Neue Fachrichtung Medizintechnik an der SBBS
Als langfristig angelegte Maßnahme gegen den Fachkräftemangel im medizinischen Bereich der Region bringt die Staatliche Berufsbildende Schule Sonneberg (SBBS) die neue Fachrichtung Daten- und Informationstechnik mit der Spezialisierung Medizintechnik auf den Weg. Der zukunftsweisende Schwerpunkt wird im Rahmen eines Schulversuches im Beruflichen Gymnasium in der Fachrichtung Technik umgesetzt. Für das landesweit einzigartige Bildungsangebot liegt inzwischen die Genehmigung des Thüringer Bildungsministeriums vor und schon zum Schuljahr 2024/25 wird es losgehen. Die inhaltlichen Schwerpunkte werden aktuell überarbeitet und in den Lehrplan integriert. Die Begleitung erfolgt momentan durch das ThILLM und IT-Administratoren in gesundheitlichen Einrichtungen als Praxisexperten. Die Etablierung der neuen Fachrichtung reiht sich zudem passend in die vielfältigen örtlichen Initiativen zur Förderung der Bildung in den Bereichen Mathematik, Informatik, Naturwissenschaft und Technik ein. Bekanntlich engagiert sich die SBBS erfolgreich seit vielen Jahren im MINT-Cluster der Stadt Sonneberg.
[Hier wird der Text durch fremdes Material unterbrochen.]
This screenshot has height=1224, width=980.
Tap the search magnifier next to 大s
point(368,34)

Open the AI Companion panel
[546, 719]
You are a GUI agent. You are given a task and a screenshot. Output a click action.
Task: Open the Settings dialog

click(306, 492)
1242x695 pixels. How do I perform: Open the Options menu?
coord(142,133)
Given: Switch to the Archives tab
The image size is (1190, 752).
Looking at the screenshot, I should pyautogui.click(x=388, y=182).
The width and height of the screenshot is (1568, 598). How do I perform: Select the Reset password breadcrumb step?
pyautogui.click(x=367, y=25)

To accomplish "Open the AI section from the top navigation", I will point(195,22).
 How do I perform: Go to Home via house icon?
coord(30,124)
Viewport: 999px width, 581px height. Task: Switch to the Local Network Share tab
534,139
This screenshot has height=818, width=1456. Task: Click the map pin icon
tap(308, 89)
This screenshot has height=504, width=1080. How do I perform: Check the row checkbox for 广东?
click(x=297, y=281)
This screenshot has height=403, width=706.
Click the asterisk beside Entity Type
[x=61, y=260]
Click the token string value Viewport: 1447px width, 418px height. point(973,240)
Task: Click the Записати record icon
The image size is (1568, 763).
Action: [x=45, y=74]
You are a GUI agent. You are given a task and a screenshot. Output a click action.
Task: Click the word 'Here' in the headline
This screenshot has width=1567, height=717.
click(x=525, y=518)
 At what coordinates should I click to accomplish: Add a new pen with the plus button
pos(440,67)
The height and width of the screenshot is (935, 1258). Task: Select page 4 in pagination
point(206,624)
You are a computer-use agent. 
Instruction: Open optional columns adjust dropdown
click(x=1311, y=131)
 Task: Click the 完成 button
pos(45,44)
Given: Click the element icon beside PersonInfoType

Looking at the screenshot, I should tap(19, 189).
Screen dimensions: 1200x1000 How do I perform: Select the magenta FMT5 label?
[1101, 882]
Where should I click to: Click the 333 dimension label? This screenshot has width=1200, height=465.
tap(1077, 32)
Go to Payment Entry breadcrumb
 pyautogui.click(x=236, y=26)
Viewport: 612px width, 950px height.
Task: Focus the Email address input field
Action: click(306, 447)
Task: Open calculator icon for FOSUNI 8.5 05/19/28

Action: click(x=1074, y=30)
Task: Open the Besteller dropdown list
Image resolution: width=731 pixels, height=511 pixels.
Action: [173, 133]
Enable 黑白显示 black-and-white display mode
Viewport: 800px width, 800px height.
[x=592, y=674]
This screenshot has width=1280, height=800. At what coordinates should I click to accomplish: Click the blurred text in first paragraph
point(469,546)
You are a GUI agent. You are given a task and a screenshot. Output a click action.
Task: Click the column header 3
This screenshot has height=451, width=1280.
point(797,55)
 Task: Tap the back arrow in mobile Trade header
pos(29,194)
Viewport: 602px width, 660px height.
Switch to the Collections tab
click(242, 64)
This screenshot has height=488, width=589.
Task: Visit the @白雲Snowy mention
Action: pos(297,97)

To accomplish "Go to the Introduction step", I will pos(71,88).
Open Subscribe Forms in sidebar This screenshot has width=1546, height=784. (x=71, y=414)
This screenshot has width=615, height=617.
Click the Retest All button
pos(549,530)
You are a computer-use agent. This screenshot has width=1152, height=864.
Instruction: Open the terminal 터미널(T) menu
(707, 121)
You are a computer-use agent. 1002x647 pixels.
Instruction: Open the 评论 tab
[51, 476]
„Die Bedeutung und Chancen des Schulversuches sind immens“, freut sich SBBS-Schulleiter Steffen Werner. „Die Ausbildungsrichtung Daten- und Informationstechnik mit der Spezialisierung Medizintechnik greift ein zentrales Zukunftsthema auf und schließt eine Bildungslücke für unsere Region und darüber hinaus. Unser neuer Schwerpunkt trägt den tiefgreifenden Veränderungsprozessen im Gesundheitssektor Rechnung, bei dem die Digitalisierung eine entscheidende Rolle spielt. Unser einzigartiges Angebot soll hier durch die gezielte Ausbildung von jungen Fachleuten unterstützen, die bei uns die allgemeine Hochschulreife erlangen.“
Durch die Digitalisierung müssen im Gesundheitsbereich neue Wege gegangen werden: Online-Sprechstunden, Telemedizin, elektronische Patientenakte und Gesundheits-Apps ergänzen den traditionellen Arztbesuch. Diese Aspekte greift die neue Fachrichtung am Beruflichen Gymnasium der SBBS erstmalig in Thüringen auf. Denn Grundvoraussetzung für ein Gelingen dieses Prozesses ist speziell qualifiziertes Personal. Insofern ist der Schulversuch ein entscheidender Faktor, um in der Region eigenen medizinischen Nachwuchs auszubilden und auch auf diesem Weg dem Fachkräftemangel im Gesundheitsbereich langfristig entgegenzuwirken.